[Text segment]

#####

PV optimization studies have been performed before. A non-constrained nonlinear optimization (‘fminsearch’ function in MATLAB [21]) was used to find the local maximum global hourly irradiation as a function of panel tilt and azimuth for locations across the continental U.S. Mapped results indicate an approximate optimum tilt of 37° from horizontal and azimuth 2° west of South (182°) for the geography of Northwest Iowa [22]. Noting that higher summer electricity prices tend to drive azimuth west and tilt towards the horizontal, a subsequent study compared the PV energy peak to market value peak using TMY weather, inverter modelling, and time-of-use rates throughout the continental U.S. as a proxy for average local grid conditions [23]. Energetically, the optimal azimuth was consistently within 10° of South for 90% of 1020 locations, while the max value of energy was found to shift more than 10° west of South for nearly half of the locations. The TMY data max energy and value azimuths for northwest Iowa both remained within 10° of South, meaning the analysis did not find an economic incentive to significantly reorient the PV array.
The focus of this work is to develop VOS as an optimization measure and analysis tool used to calculate specific VOS for the upper Midwest based on real PV production data. By applying a top-down load duration curve (LDC) system analysis, integration costs are defined from a value perspective that captures the changing value as PV contribution increases on the grid. Defining VOS in this way allows for PV system design optimization, as well as a benchmark against which different electric rate structures can be analyzed and compared. The methodology applied is considerably simpler than a full capacity-expansion system model [24], yet it provides key insights and trends consistent with findings from such studies [3,4,25,26]. As presented, this VOS methodology is an easy-to-use yet meaningful tool for municipalities and smaller utilities to evaluate investment in and guide design of PV in their local community.

2. Materials and Methods

This work uses VOS methodology to optimize system design at varying levels of PV energy contribution for Sioux Center Municipal Utilities (SCMU) in northwest Iowa, USA. The PV system is optimized for orientation: azimuth angle (East = 90°, South = 180°, West = 270°) and tilt (0° = horizontal, 90° = vertical) based on VOS modeled from real production data. PV generation is modeled from the local PV production data of a south-facing system comprised of four different tilt angles. The production data model is calibrated with generation data from three of the four tilt angles and validated against the fourth to quantify model uncertainty. Model uncertainty is propagated using Monte Carlo methods to demonstrate statistical confidence in the optimal cost savings advantage.

#####

[Supplied records]
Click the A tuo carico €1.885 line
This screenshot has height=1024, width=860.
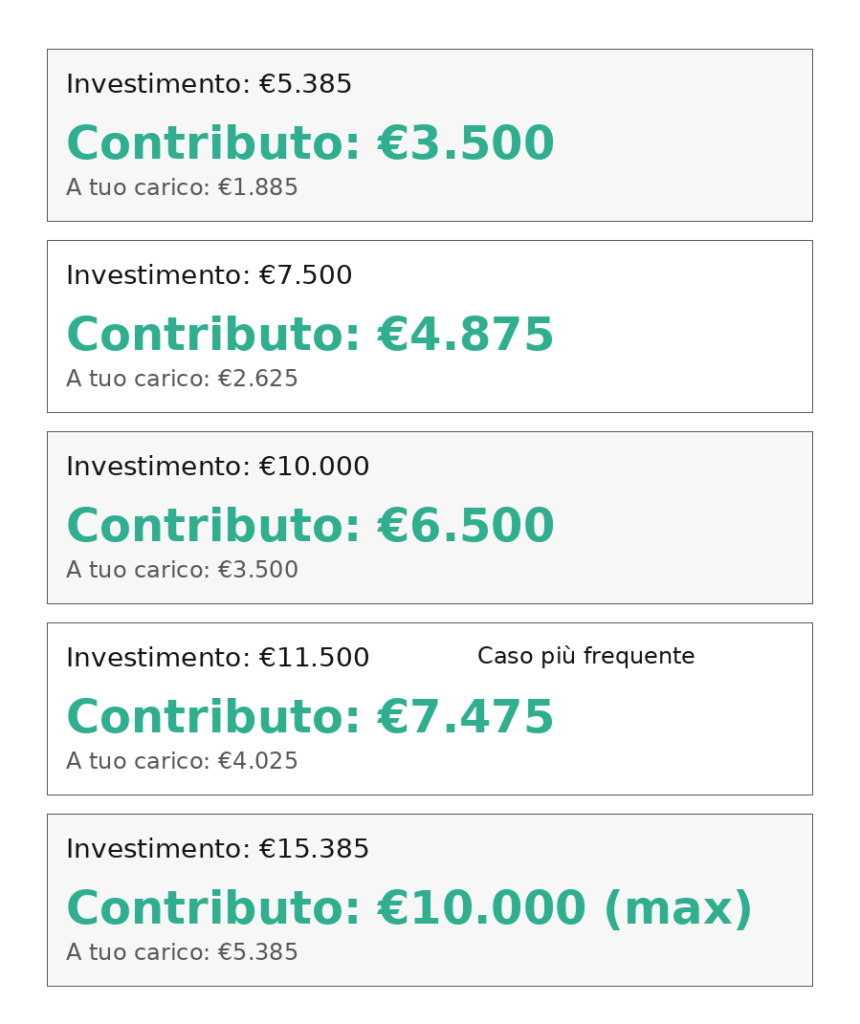point(182,187)
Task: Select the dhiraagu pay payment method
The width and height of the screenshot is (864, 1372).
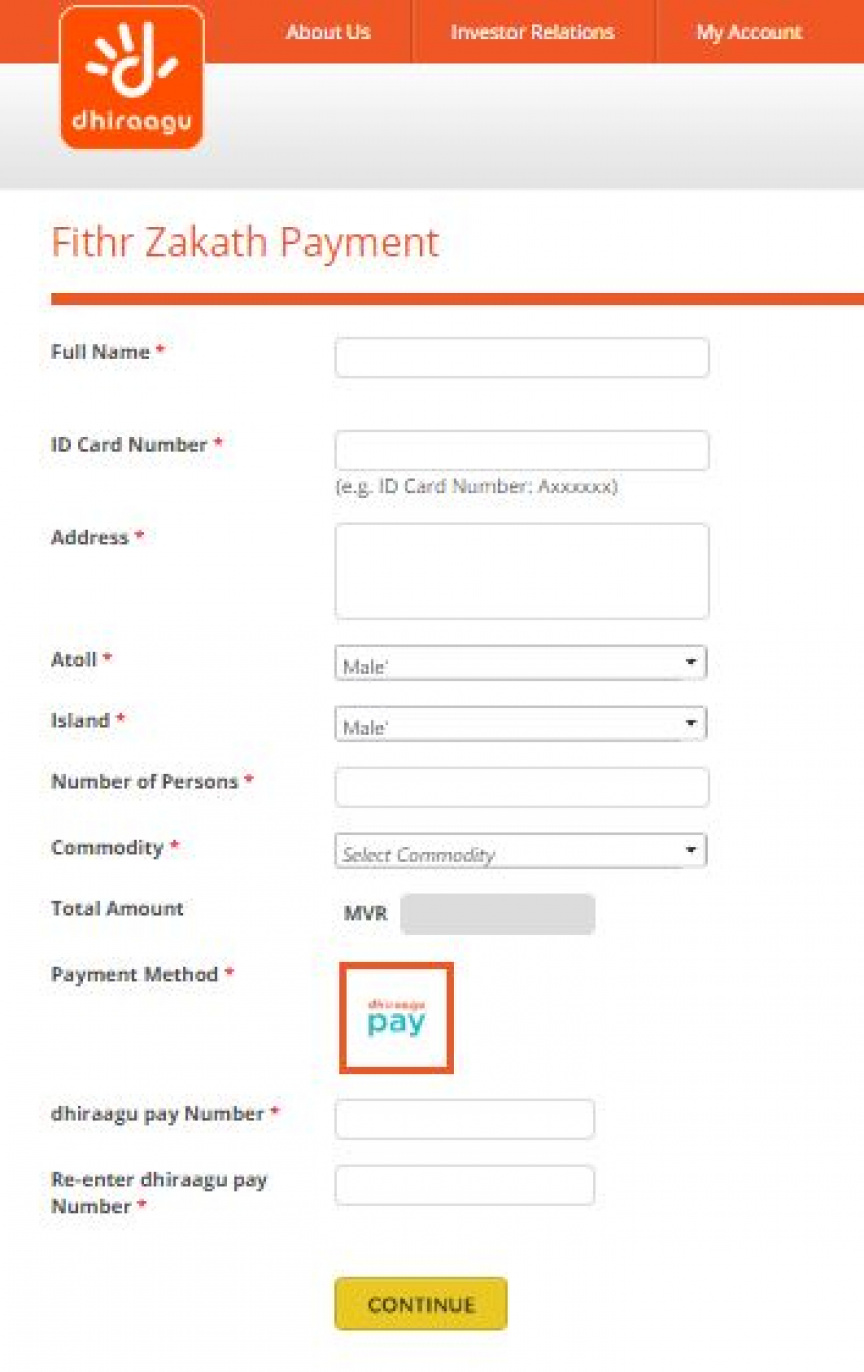Action: coord(396,1017)
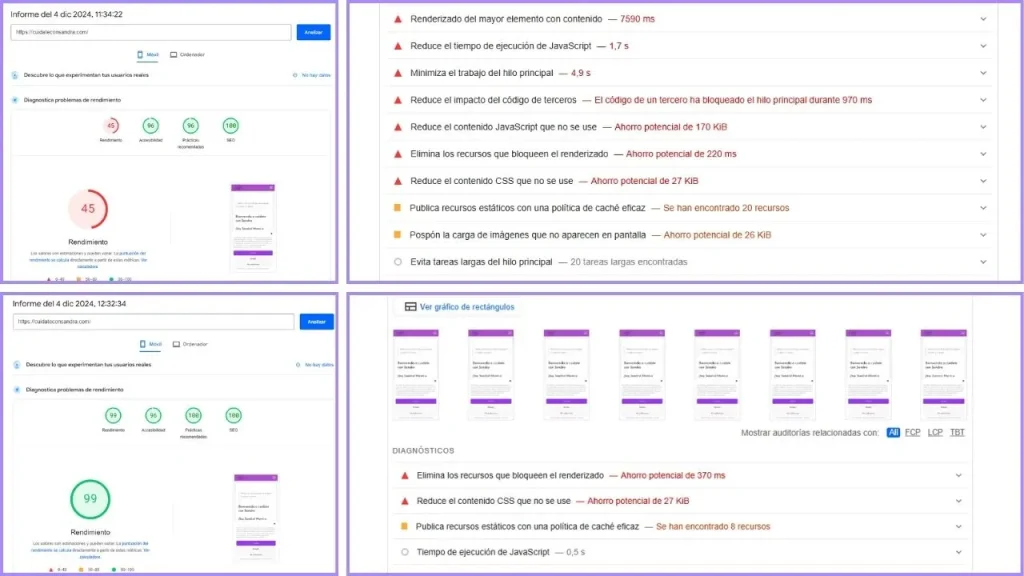Click the red warning triangle beside Minimiza el trabajo del hilo principal
Viewport: 1024px width, 576px height.
(397, 73)
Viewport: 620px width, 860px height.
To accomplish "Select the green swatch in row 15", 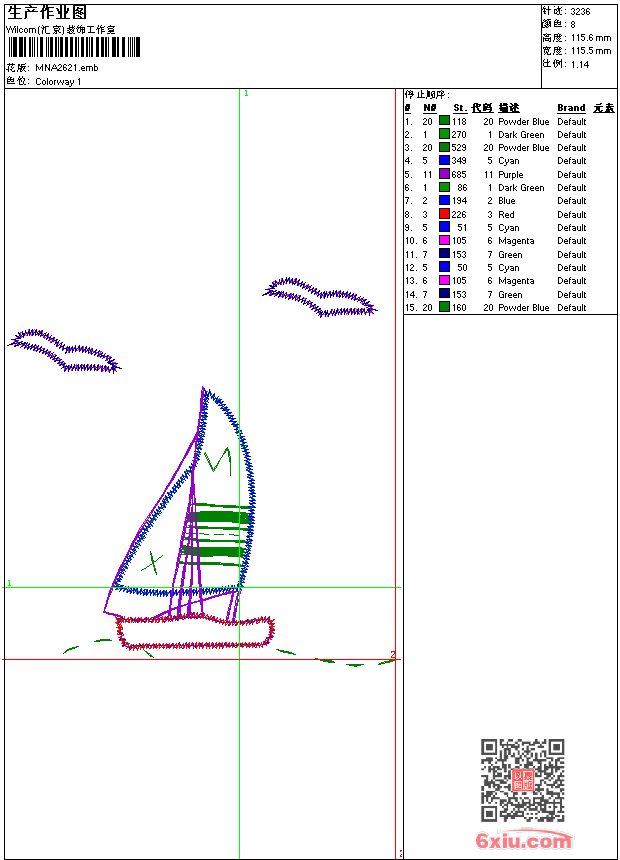I will tap(444, 308).
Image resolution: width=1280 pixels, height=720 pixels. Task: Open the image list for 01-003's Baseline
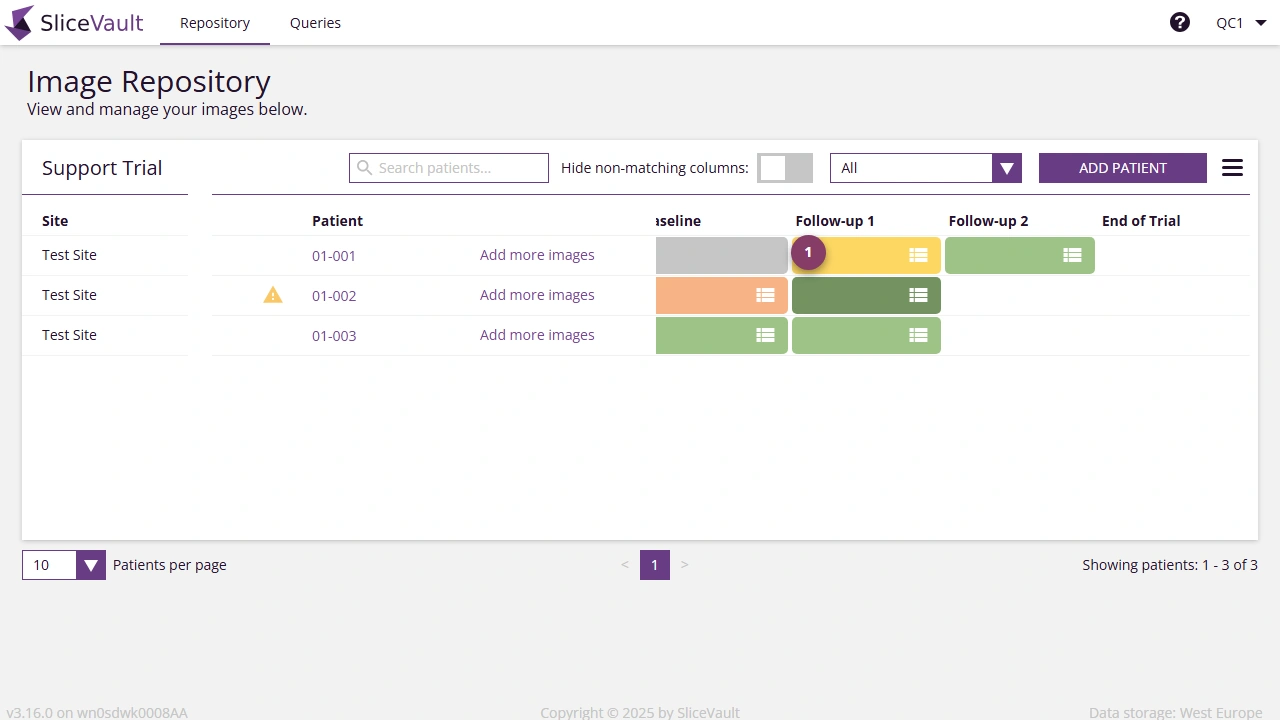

#####

[Brief A] Duplicate the PV optimization text from "This work uses" up to and including "cost savings advantage.".
[Brief B] In the PV optimization text, list everything the subsequent study used to compare the PV energy peak to the market value peak.

[Full solution A]
This work uses VOS methodology to optimize system design at varying levels of PV energy contribution for Sioux Center Municipal Utilities (SCMU) in northwest Iowa, USA. The PV system is optimized for orientation: azimuth angle (East = 90°, South = 180°, West = 270°) and tilt (0° = horizontal, 90° = vertical) based on VOS modeled from real production data. PV generation is modeled from the local PV production data of a south-facing system comprised of four different tilt angles. The production data model is calibrated with generation data from three of the four tilt angles and validated against the fourth to quantify model uncertainty. Model uncertainty is propagated using Monte Carlo methods to demonstrate statistical confidence in the optimal cost savings advantage.

[Full solution B]
- TMY weather
- Inverter modelling
- Time-of-use rates throughout the continental U.S.